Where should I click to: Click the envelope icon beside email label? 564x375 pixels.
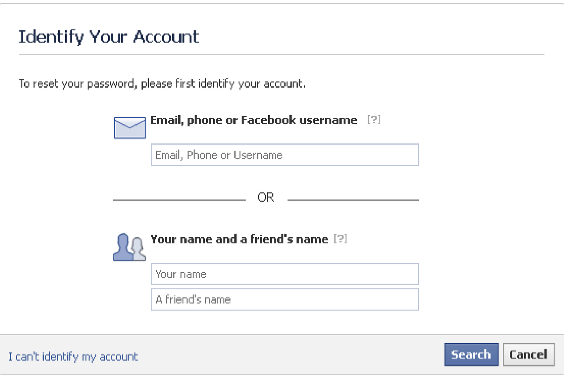(130, 128)
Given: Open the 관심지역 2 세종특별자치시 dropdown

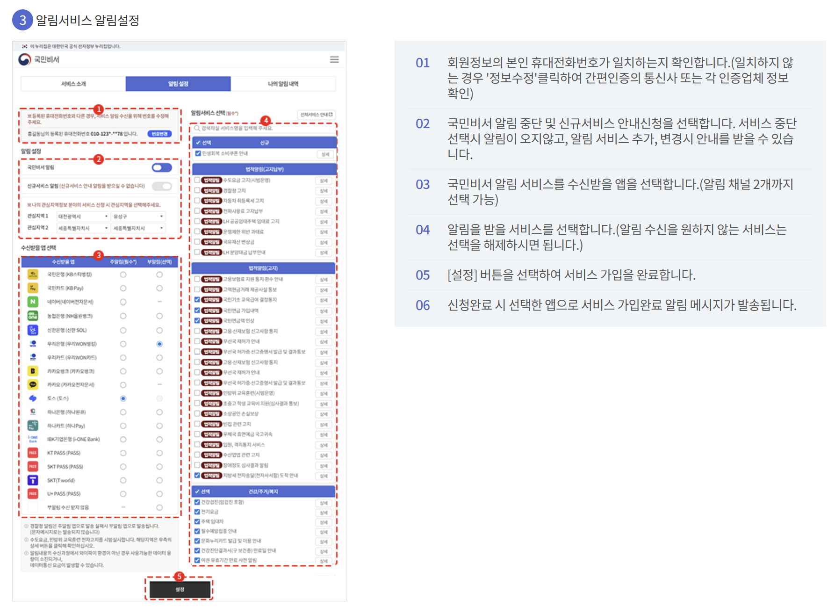Looking at the screenshot, I should 83,228.
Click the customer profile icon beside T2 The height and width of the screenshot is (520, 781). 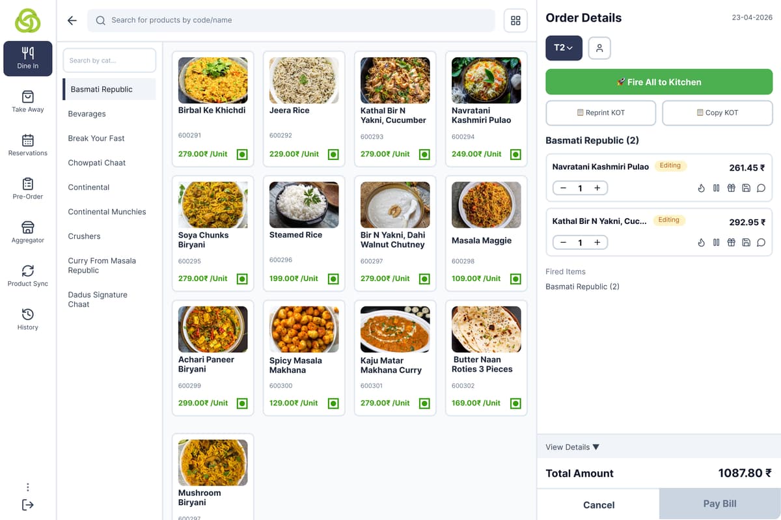click(599, 48)
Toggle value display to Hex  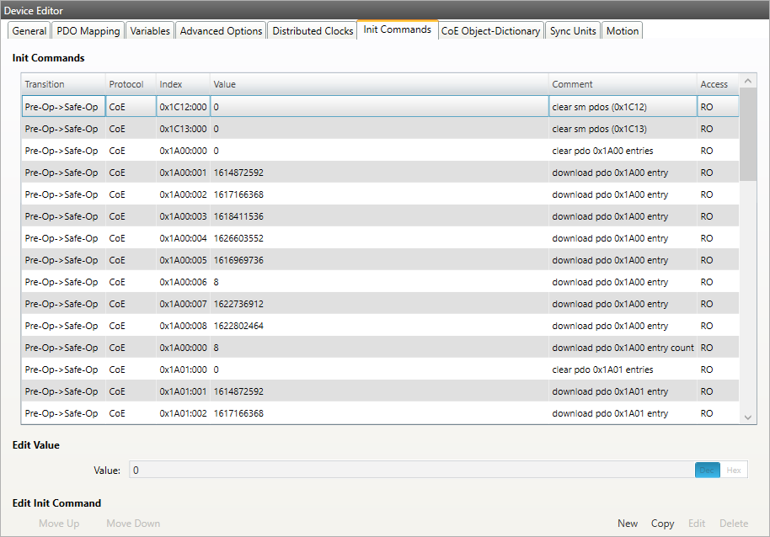pos(734,471)
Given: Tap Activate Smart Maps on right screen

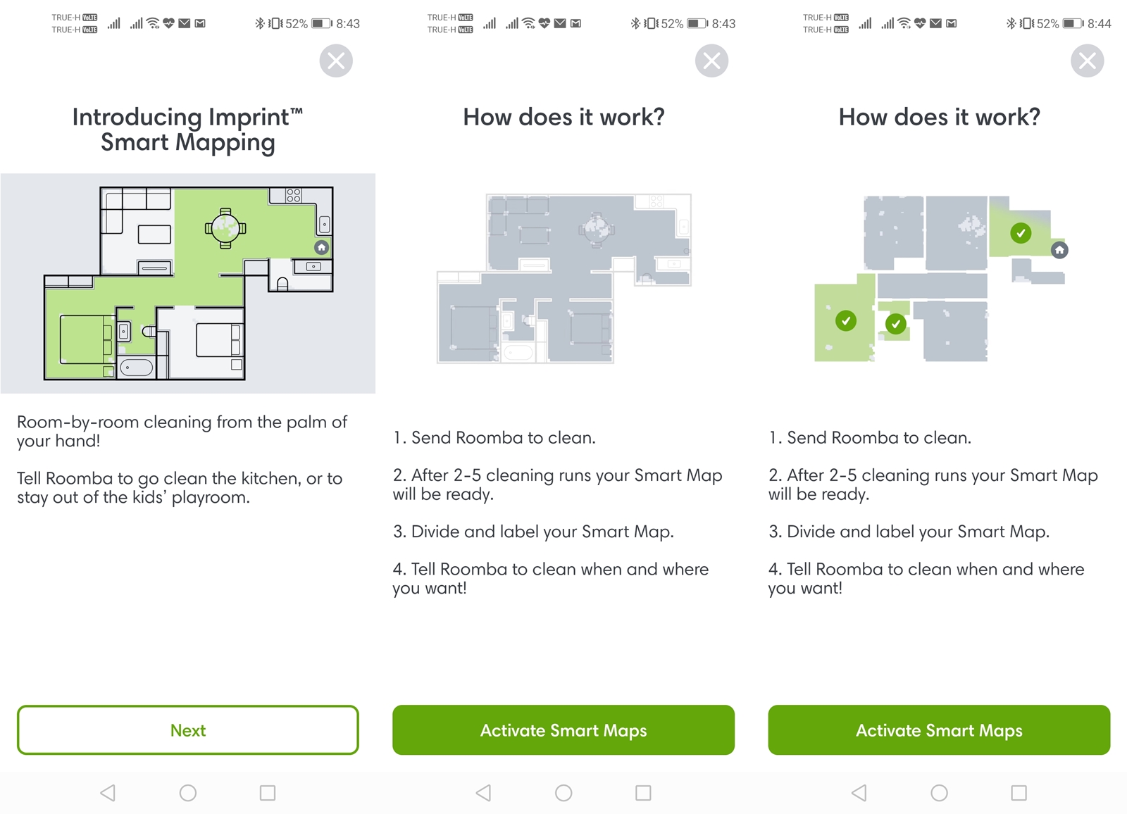Looking at the screenshot, I should 939,730.
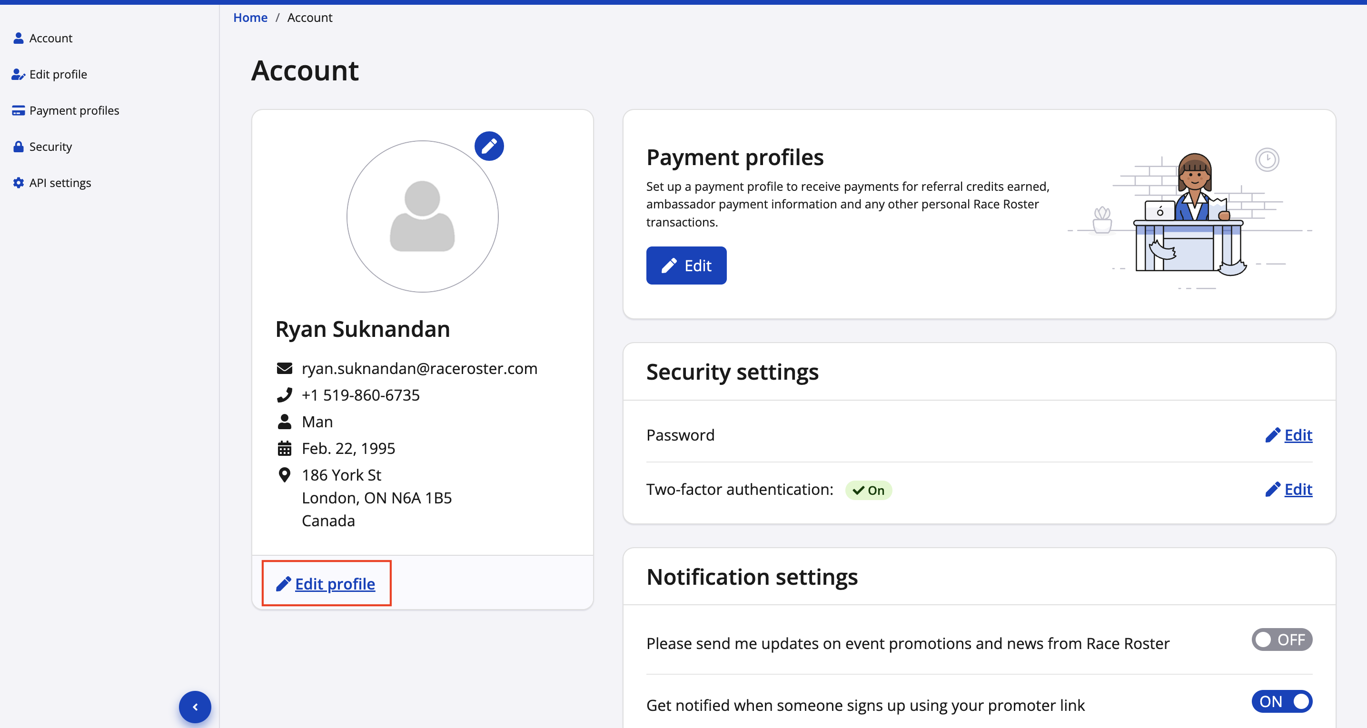This screenshot has height=728, width=1367.
Task: Open API settings in sidebar menu
Action: (x=60, y=183)
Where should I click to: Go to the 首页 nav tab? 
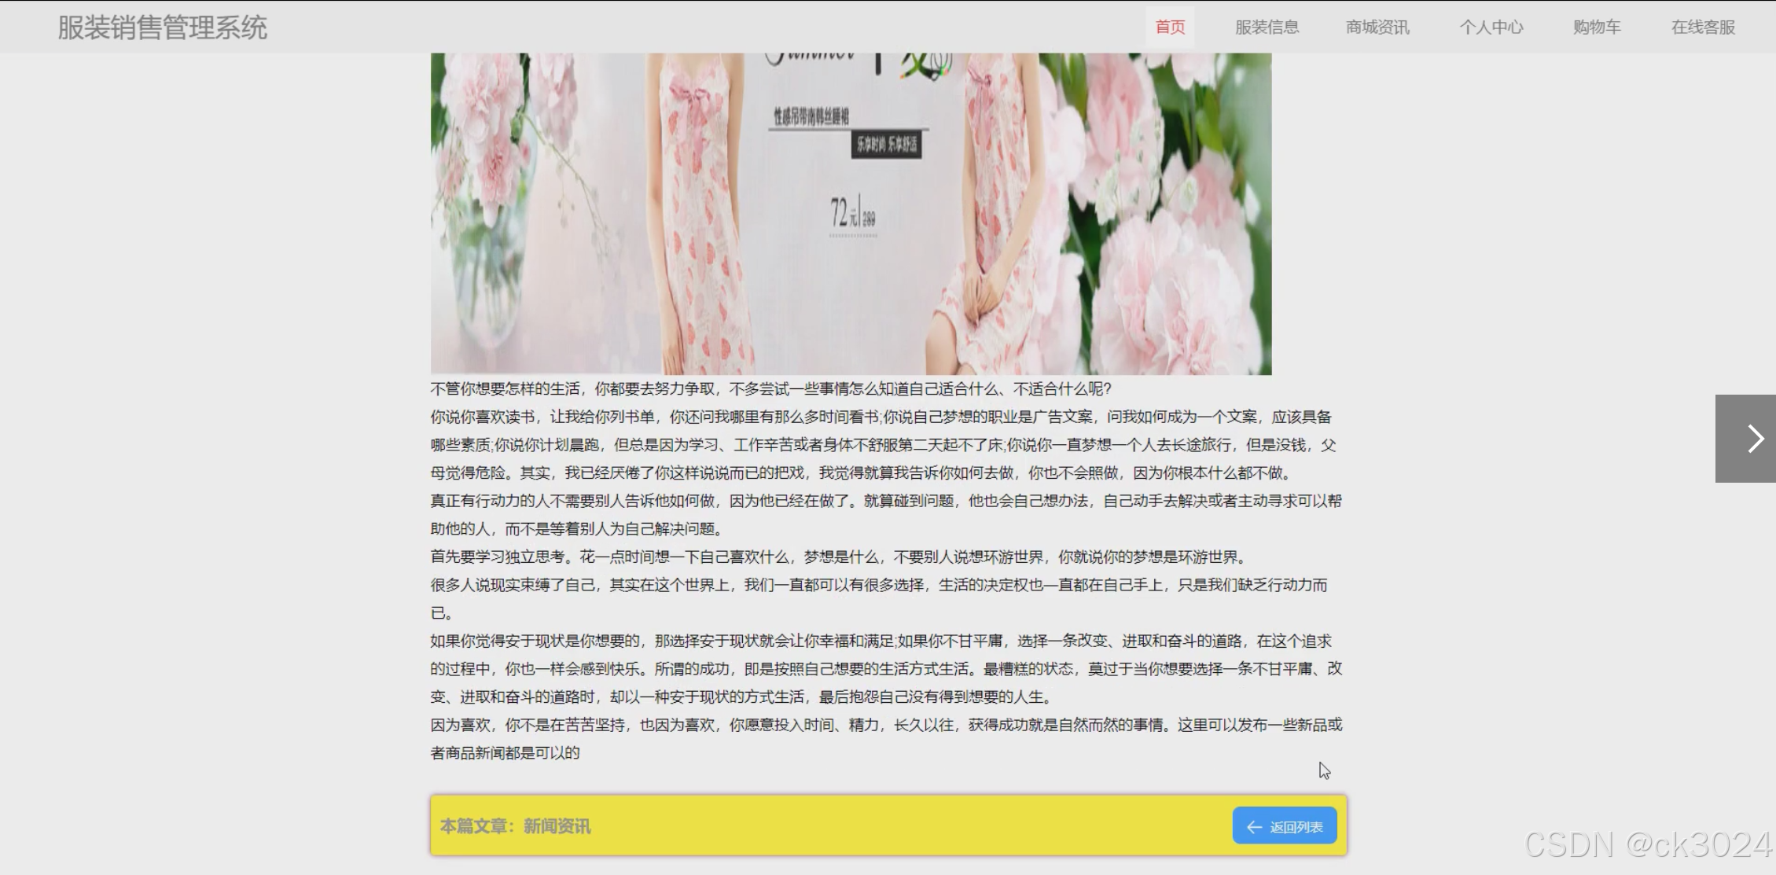(x=1170, y=28)
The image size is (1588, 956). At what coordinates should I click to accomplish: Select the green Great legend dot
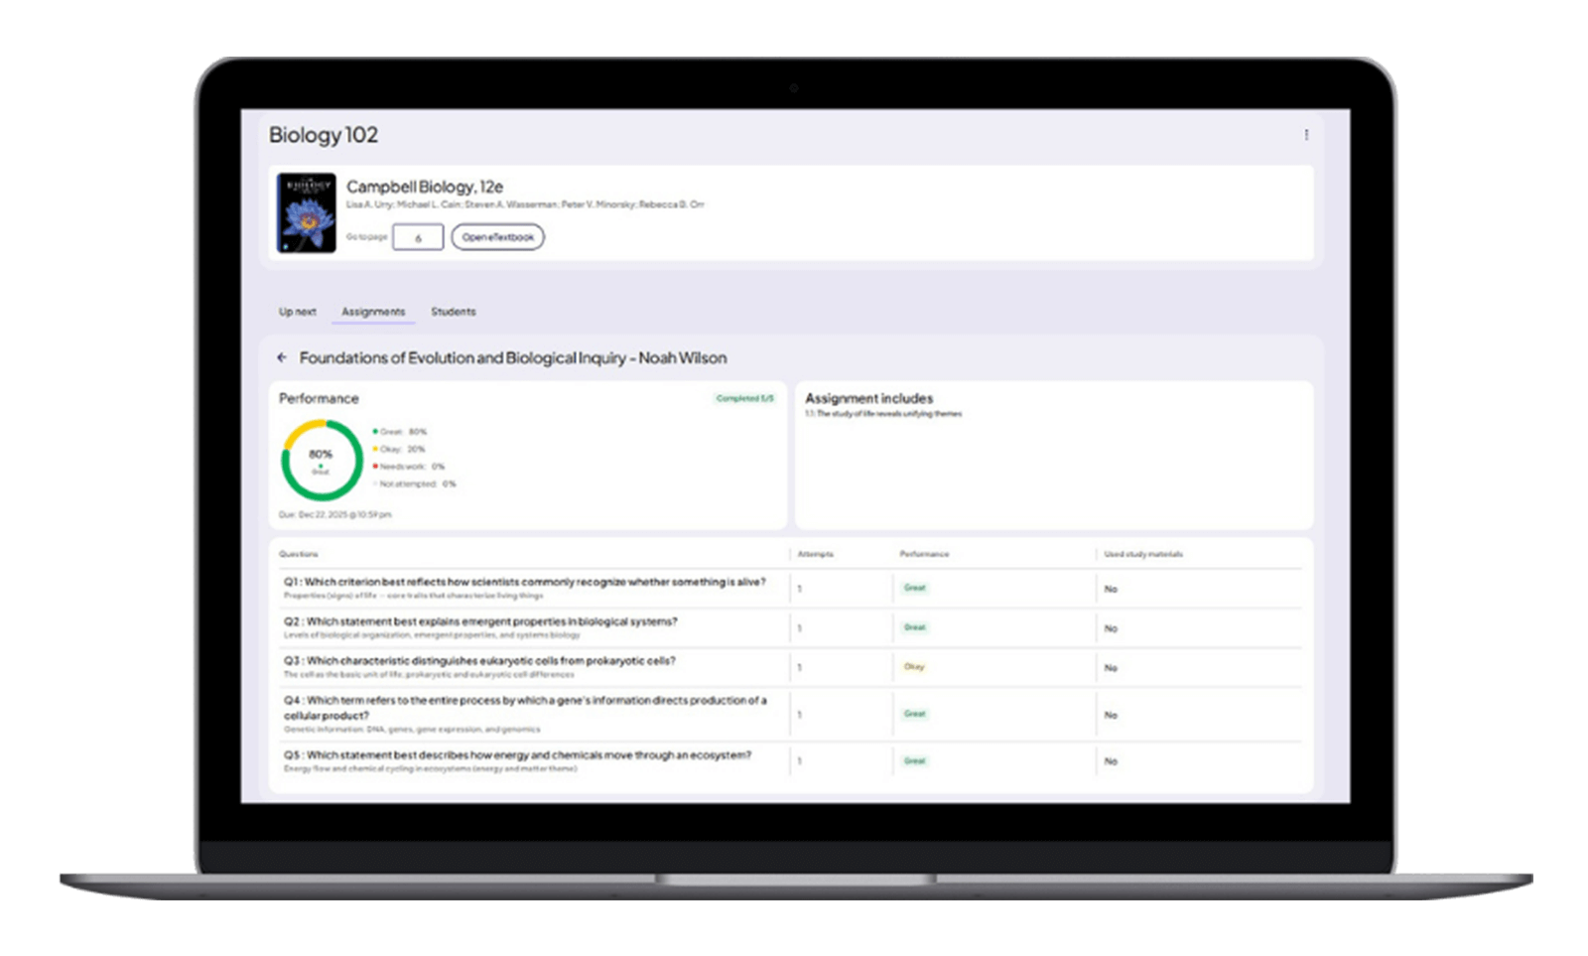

-----

Return every line from the one containing "Given: Tap Activate" down to the last line, copied verbatim with the pictures left out.

### Written solution
Given: Tap Activate Smart Maps on right screen

Looking at the screenshot, I should 939,730.
This screenshot has height=728, width=1367.
Task: Open API settings in sidebar menu
Action: (x=60, y=183)
Where should I click to: Go to the 首页 nav tab? 
(x=1170, y=28)
The image size is (1588, 956). At what coordinates should I click to accomplish: Select the green Great legend dot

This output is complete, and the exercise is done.